On est chez Cranach dans une tension très forte mais introvertie, alors que chez Kirchner elle est extravertie. Après
avoir été moi-même extravertie dans ma peinture, peut-être ai-je l’envie
d’aller vers quelque chose de plus sourd et de plus mystérieux.
J.G. : Oui, c’est
nouveau. Ce qui l’a fait surgir vient sans doute de la fragilité psychologique
de ma sœur, un état qui l’amène à assumer des choses violentes. Je me suis posé
la question : est-ce qu’on attrape ça avec l’enfance ?
L’enfance ne nous joue-t-elle pas de sales tours pour l’avenir ?
Ces sales tours, certains d’entre nous passent outre, arrivent à les exprimer,
à les transformer. D’autres, par
contre, sont rattrapés par leur enfance. Ma sœur, ma famille, tout ça a fait
boule de neige...
HJG. : Depuis combien de temps travaillez-vous ce thème ?
J.G. : Depuis deux
ans environ mais je me suis arrêtée puis je l’ai repris. Il m’a fallu un temps
de découverte, un temps de réflexion. Ensuite j’ai réussi, en reprenant ce
travail, à lui apporter de la distance et du silence.

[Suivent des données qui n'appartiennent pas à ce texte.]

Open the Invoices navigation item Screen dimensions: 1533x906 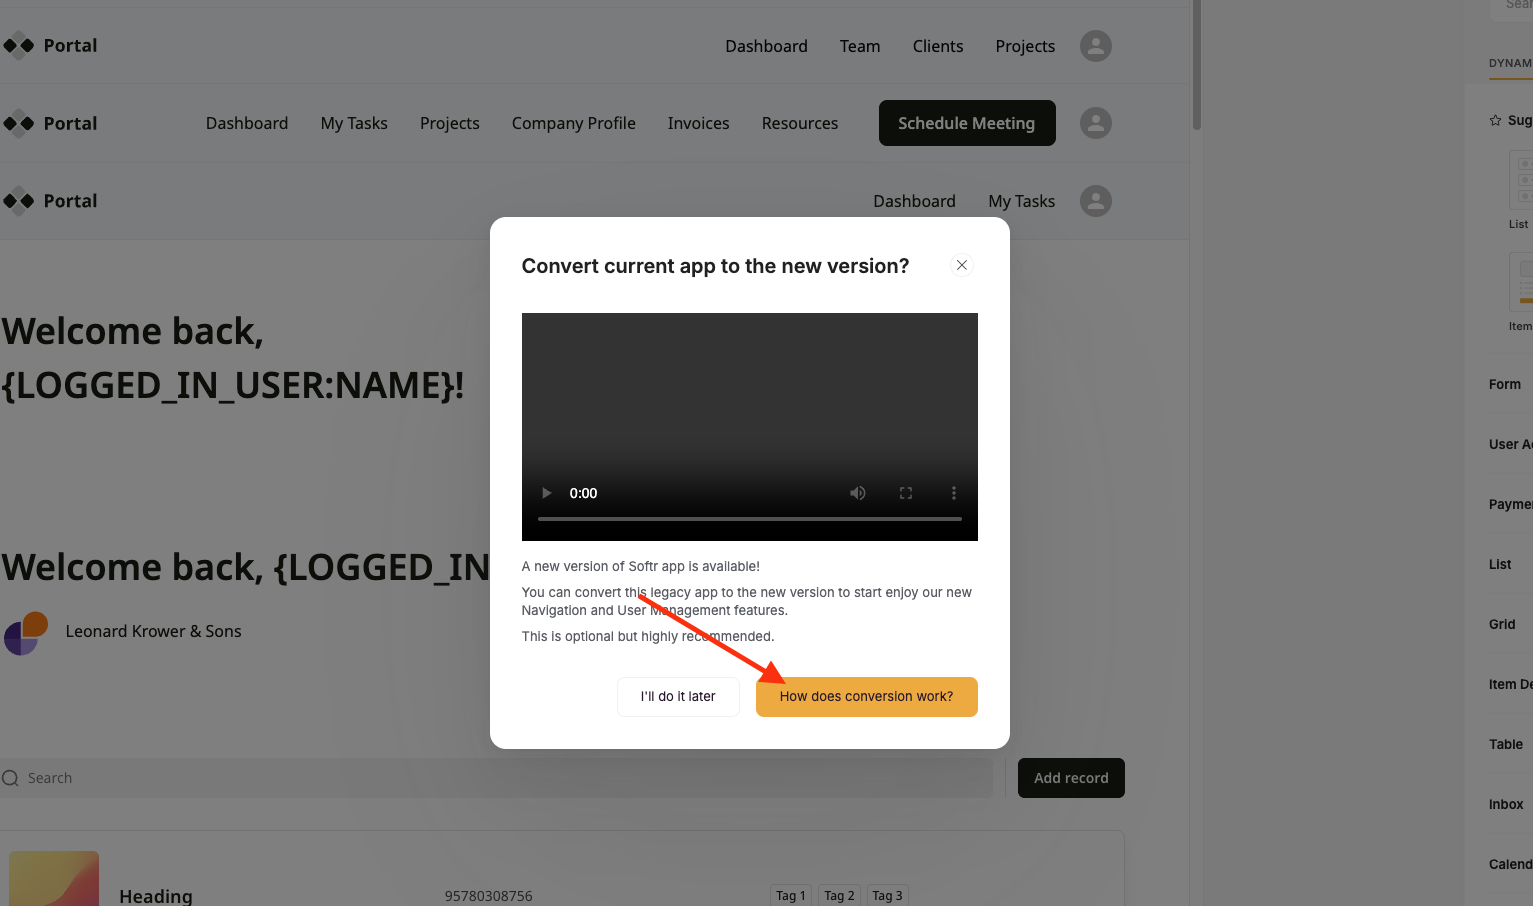[x=698, y=122]
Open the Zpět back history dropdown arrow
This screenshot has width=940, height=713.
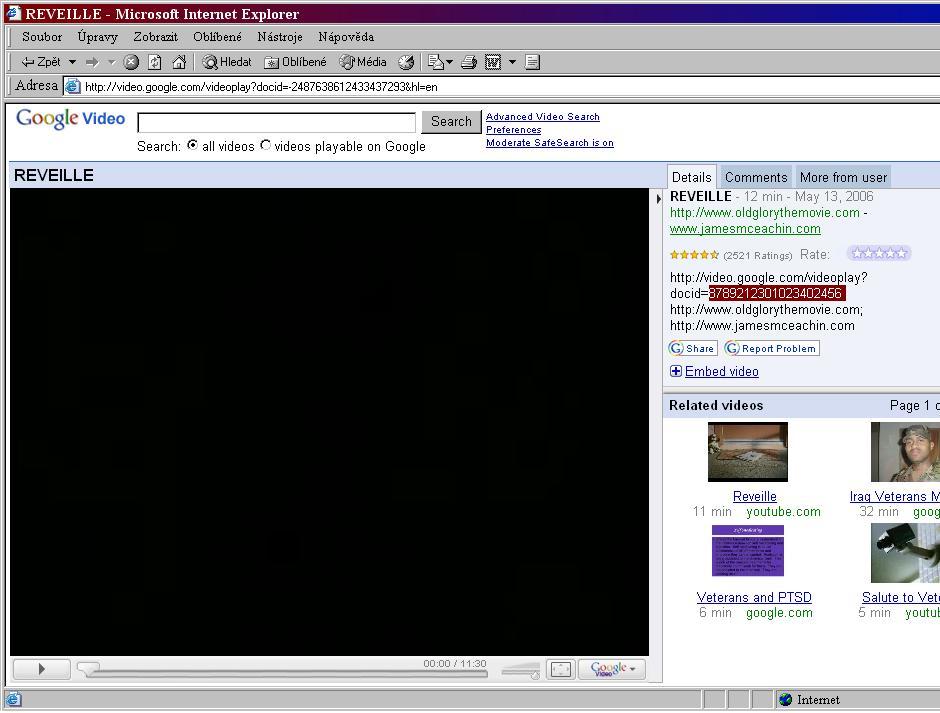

HJG : Y a-t-il aussi une part de vous dans ces personnages ?
J.G. :
Certainement, dans le sens où j’essaye de me mettre dans la peau des
personnages (il y a plus de petites filles que de petits garçons), qu’ont-ils
pu subir, ressentir ? C’est un jeu entre moi et eux. Il ne s’agit pas d’un
dédoublement car ce n’est pas vraiment moi, mais je cherche plutôt à saisir
cette espèce de cassure, cette fêlure qui est dans tout enfant. Nous sommes
grands aujourd’hui mais nous avons tous connu ce sentiment d’abandon, d’être
comme ça sur une scène, face à la vie… J’ai
mis en scène mes personnages !
HJG : En effet, vos personnages sont frontaux, sans arrière-plan. Avez-vous
voulu souligner ce manque de profondeur ?
J.G. :
En fait, je veux que mes petites filles nous renvoient à quelque chose que nous
avons pu vivre. Un dialogue s’établit avec elles ; elles ne disent rien
mais c’est la peinture qui doit dire. Je voudrais que ça parle à ce qu’il y a
de plus mystérieux en nous. Prenez le fait d’être déguisé en lapin rose par
exemple : enfant, on a tous un jour ou l’autre été dans des bals costumés
où ça se terminait par des pleurs, où l’autre avait un plus joli costume, une
plus jolie robe et on se retrouvait mal fagoté, gêné devant ces grands qui
posaient sur nous des regards parfois assez violents.
HJG : Travaillez-vous
avec un modèle pour vos petites filles ?
J.G. : Non, je
n’ai pas de modèle mais les petites filles blanches viennent de la photo que
j’ai vue dans un magazine d’une petite fille traumatisée par la guerre. Ce
regard m’a marquée et je me suis demandé : qu’a-t-elle pu vivre pour
avoir un tel regard ? C’est vrai que tous les enfants de la guerre, les
enfants qui souffrent vous regardent droit dans les yeux et ça vous interroge.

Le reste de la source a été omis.